**Exercise directions**
Transcribe the records that follow, preserving every word.

**Records for processing**
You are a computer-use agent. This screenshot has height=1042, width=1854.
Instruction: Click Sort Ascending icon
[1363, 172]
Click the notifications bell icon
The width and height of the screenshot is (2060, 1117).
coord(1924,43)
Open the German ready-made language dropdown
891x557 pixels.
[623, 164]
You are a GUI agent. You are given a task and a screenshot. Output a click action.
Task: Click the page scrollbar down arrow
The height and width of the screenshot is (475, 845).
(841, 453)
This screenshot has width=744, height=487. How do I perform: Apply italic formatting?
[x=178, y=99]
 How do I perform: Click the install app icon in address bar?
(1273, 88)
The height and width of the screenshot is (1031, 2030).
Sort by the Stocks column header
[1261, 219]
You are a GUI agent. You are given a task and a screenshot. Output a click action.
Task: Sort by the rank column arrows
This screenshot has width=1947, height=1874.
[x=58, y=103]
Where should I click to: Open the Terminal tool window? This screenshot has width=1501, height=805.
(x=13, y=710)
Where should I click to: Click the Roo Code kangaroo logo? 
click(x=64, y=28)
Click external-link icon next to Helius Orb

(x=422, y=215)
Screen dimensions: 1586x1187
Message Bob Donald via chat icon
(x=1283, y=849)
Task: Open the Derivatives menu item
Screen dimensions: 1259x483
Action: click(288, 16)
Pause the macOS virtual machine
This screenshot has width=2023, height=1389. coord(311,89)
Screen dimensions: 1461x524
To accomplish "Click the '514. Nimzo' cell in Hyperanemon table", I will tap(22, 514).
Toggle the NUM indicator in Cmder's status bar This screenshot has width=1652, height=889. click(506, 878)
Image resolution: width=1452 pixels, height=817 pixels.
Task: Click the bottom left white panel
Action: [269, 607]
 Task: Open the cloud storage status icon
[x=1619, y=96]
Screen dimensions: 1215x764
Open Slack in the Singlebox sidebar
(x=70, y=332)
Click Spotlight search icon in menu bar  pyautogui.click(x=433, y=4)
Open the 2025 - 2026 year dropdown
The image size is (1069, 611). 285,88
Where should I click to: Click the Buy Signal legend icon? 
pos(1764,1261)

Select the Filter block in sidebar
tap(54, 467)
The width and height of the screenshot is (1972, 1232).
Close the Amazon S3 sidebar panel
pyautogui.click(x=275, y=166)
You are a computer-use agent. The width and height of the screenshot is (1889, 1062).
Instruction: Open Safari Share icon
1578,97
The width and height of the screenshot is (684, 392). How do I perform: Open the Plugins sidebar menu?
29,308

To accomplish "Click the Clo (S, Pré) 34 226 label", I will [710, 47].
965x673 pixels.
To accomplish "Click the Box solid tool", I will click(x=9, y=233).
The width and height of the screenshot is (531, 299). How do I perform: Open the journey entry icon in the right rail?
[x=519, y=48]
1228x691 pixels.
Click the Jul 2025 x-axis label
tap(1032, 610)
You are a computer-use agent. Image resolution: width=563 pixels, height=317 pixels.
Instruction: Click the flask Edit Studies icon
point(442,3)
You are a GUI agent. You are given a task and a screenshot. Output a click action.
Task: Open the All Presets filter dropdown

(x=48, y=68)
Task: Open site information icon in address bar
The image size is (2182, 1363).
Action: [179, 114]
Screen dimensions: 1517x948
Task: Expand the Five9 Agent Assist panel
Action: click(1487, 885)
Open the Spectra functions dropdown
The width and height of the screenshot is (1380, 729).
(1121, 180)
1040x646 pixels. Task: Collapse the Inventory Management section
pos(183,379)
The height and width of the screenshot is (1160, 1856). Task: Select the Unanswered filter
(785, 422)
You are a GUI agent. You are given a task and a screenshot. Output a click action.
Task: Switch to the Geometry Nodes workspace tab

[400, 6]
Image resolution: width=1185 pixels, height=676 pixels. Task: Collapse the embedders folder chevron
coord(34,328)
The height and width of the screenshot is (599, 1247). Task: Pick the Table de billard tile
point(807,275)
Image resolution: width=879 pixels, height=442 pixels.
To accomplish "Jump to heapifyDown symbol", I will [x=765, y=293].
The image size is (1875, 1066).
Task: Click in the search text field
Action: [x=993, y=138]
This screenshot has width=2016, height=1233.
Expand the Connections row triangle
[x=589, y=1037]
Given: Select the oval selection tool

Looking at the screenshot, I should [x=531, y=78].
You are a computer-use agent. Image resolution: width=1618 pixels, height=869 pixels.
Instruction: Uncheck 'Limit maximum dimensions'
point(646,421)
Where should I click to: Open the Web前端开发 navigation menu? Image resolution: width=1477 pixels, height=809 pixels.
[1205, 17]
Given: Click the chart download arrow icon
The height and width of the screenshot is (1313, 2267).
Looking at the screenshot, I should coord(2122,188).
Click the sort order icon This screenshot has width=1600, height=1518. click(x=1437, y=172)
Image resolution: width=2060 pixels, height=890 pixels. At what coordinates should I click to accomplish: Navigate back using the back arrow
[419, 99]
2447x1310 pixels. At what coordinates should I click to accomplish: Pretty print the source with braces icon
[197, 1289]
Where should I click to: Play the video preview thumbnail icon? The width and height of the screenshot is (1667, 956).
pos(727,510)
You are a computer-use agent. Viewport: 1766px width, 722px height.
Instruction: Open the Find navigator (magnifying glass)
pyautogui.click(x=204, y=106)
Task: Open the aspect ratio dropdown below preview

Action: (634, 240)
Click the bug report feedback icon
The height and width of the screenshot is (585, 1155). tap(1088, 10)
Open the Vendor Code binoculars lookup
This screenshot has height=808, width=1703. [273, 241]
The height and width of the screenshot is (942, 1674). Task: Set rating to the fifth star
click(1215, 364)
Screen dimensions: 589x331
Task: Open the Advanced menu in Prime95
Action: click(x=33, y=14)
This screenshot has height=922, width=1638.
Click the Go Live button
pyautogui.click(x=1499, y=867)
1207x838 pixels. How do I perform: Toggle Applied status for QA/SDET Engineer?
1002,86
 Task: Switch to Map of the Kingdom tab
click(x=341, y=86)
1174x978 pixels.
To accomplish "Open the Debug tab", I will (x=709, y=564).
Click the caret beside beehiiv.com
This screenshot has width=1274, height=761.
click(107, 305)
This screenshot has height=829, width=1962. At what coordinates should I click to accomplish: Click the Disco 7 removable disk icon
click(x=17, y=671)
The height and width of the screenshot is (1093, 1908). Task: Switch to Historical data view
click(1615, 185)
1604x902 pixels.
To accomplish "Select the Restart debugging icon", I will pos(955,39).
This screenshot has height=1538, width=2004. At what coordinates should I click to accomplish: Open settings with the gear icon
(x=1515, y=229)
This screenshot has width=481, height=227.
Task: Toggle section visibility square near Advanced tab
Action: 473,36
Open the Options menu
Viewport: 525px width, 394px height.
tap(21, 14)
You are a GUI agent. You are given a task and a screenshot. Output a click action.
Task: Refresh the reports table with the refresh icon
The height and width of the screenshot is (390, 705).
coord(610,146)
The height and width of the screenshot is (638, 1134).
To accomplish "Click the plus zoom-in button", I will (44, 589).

**Reply to the exercise**
You are a computer-use agent. This screenshot has height=1042, width=1854.
Instruction: Click Sort Ascending icon
[1363, 172]
Click the notifications bell icon
The width and height of the screenshot is (2060, 1117).
coord(1924,43)
Open the German ready-made language dropdown
891x557 pixels.
[623, 164]
You are a GUI agent. You are given a task and a screenshot. Output a click action.
Task: Click the page scrollbar down arrow
The height and width of the screenshot is (475, 845).
(841, 453)
This screenshot has width=744, height=487. How do I perform: Apply italic formatting?
[x=178, y=99]
 How do I perform: Click the install app icon in address bar?
(1273, 88)
The height and width of the screenshot is (1031, 2030).
Sort by the Stocks column header
[1261, 219]
You are a GUI agent. You are given a task and a screenshot. Output a click action.
Task: Sort by the rank column arrows
This screenshot has width=1947, height=1874.
[x=58, y=103]
Where should I click to: Open the Terminal tool window? This screenshot has width=1501, height=805.
(x=13, y=710)
Where should I click to: Click the Roo Code kangaroo logo? 
click(x=64, y=28)
Click external-link icon next to Helius Orb

(x=422, y=215)
Screen dimensions: 1586x1187
Message Bob Donald via chat icon
(x=1283, y=849)
Task: Open the Derivatives menu item
Screen dimensions: 1259x483
Action: click(288, 16)
Pause the macOS virtual machine
This screenshot has width=2023, height=1389. coord(311,89)
Screen dimensions: 1461x524
To accomplish "Click the '514. Nimzo' cell in Hyperanemon table", I will tap(22, 514).
Toggle the NUM indicator in Cmder's status bar This screenshot has width=1652, height=889. click(506, 878)
Image resolution: width=1452 pixels, height=817 pixels.
Task: Click the bottom left white panel
Action: [269, 607]
 Task: Open the cloud storage status icon
[x=1619, y=96]
Screen dimensions: 1215x764
Open Slack in the Singlebox sidebar
(x=70, y=332)
Click Spotlight search icon in menu bar  pyautogui.click(x=433, y=4)
Open the 2025 - 2026 year dropdown
The image size is (1069, 611). 285,88
Where should I click to: Click the Buy Signal legend icon? 
pos(1764,1261)

Select the Filter block in sidebar
tap(54, 467)
The width and height of the screenshot is (1972, 1232).
Close the Amazon S3 sidebar panel
pyautogui.click(x=275, y=166)
You are a computer-use agent. The width and height of the screenshot is (1889, 1062).
Instruction: Open Safari Share icon
1578,97
The width and height of the screenshot is (684, 392). How do I perform: Open the Plugins sidebar menu?
29,308

To accomplish "Click the Clo (S, Pré) 34 226 label", I will [710, 47].
965x673 pixels.
To accomplish "Click the Box solid tool", I will click(x=9, y=233).
The width and height of the screenshot is (531, 299). How do I perform: Open the journey entry icon in the right rail?
[x=519, y=48]
1228x691 pixels.
Click the Jul 2025 x-axis label
tap(1032, 610)
You are a computer-use agent. Image resolution: width=563 pixels, height=317 pixels.
Instruction: Click the flask Edit Studies icon
point(442,3)
You are a GUI agent. You are given a task and a screenshot. Output a click action.
Task: Open the All Presets filter dropdown

(x=48, y=68)
Task: Open site information icon in address bar
The image size is (2182, 1363).
Action: [179, 114]
Screen dimensions: 1517x948
Task: Expand the Five9 Agent Assist panel
Action: click(1487, 885)
Open the Spectra functions dropdown
The width and height of the screenshot is (1380, 729).
(1121, 180)
1040x646 pixels. Task: Collapse the Inventory Management section
pos(183,379)
The height and width of the screenshot is (1160, 1856). Task: Select the Unanswered filter
(785, 422)
You are a GUI agent. You are given a task and a screenshot. Output a click action.
Task: Switch to the Geometry Nodes workspace tab

[400, 6]
Image resolution: width=1185 pixels, height=676 pixels. Task: Collapse the embedders folder chevron
coord(34,328)
The height and width of the screenshot is (599, 1247). Task: Pick the Table de billard tile
point(807,275)
Image resolution: width=879 pixels, height=442 pixels.
To accomplish "Jump to heapifyDown symbol", I will [x=765, y=293].
The image size is (1875, 1066).
Task: Click in the search text field
Action: [x=993, y=138]
This screenshot has width=2016, height=1233.
Expand the Connections row triangle
[x=589, y=1037]
Given: Select the oval selection tool

Looking at the screenshot, I should [x=531, y=78].
You are a computer-use agent. Image resolution: width=1618 pixels, height=869 pixels.
Instruction: Uncheck 'Limit maximum dimensions'
point(646,421)
Where should I click to: Open the Web前端开发 navigation menu? Image resolution: width=1477 pixels, height=809 pixels.
[1205, 17]
Given: Click the chart download arrow icon
The height and width of the screenshot is (1313, 2267).
Looking at the screenshot, I should coord(2122,188).
Click the sort order icon This screenshot has width=1600, height=1518. click(x=1437, y=172)
Image resolution: width=2060 pixels, height=890 pixels. At what coordinates should I click to accomplish: Navigate back using the back arrow
[419, 99]
2447x1310 pixels. At what coordinates should I click to accomplish: Pretty print the source with braces icon
[197, 1289]
Where should I click to: Play the video preview thumbnail icon? The width and height of the screenshot is (1667, 956).
pos(727,510)
You are a computer-use agent. Viewport: 1766px width, 722px height.
Instruction: Open the Find navigator (magnifying glass)
pyautogui.click(x=204, y=106)
Task: Open the aspect ratio dropdown below preview

Action: (634, 240)
Click the bug report feedback icon
The height and width of the screenshot is (585, 1155). tap(1088, 10)
Open the Vendor Code binoculars lookup
This screenshot has height=808, width=1703. [273, 241]
The height and width of the screenshot is (942, 1674). Task: Set rating to the fifth star
click(1215, 364)
Screen dimensions: 589x331
Task: Open the Advanced menu in Prime95
Action: click(x=33, y=14)
This screenshot has height=922, width=1638.
Click the Go Live button
pyautogui.click(x=1499, y=867)
1207x838 pixels. How do I perform: Toggle Applied status for QA/SDET Engineer?
1002,86
 Task: Switch to Map of the Kingdom tab
click(x=341, y=86)
1174x978 pixels.
To accomplish "Open the Debug tab", I will (x=709, y=564).
Click the caret beside beehiiv.com
This screenshot has width=1274, height=761.
click(107, 305)
This screenshot has height=829, width=1962. At what coordinates should I click to accomplish: Click the Disco 7 removable disk icon
click(x=17, y=671)
The height and width of the screenshot is (1093, 1908). Task: Switch to Historical data view
click(1615, 185)
1604x902 pixels.
To accomplish "Select the Restart debugging icon", I will pos(955,39).
This screenshot has height=1538, width=2004. At what coordinates should I click to accomplish: Open settings with the gear icon
(x=1515, y=229)
This screenshot has width=481, height=227.
Task: Toggle section visibility square near Advanced tab
Action: 473,36
Open the Options menu
Viewport: 525px width, 394px height.
tap(21, 14)
You are a GUI agent. You are given a task and a screenshot. Output a click action.
Task: Refresh the reports table with the refresh icon
The height and width of the screenshot is (390, 705).
coord(610,146)
The height and width of the screenshot is (638, 1134).
To accomplish "Click the plus zoom-in button", I will (44, 589).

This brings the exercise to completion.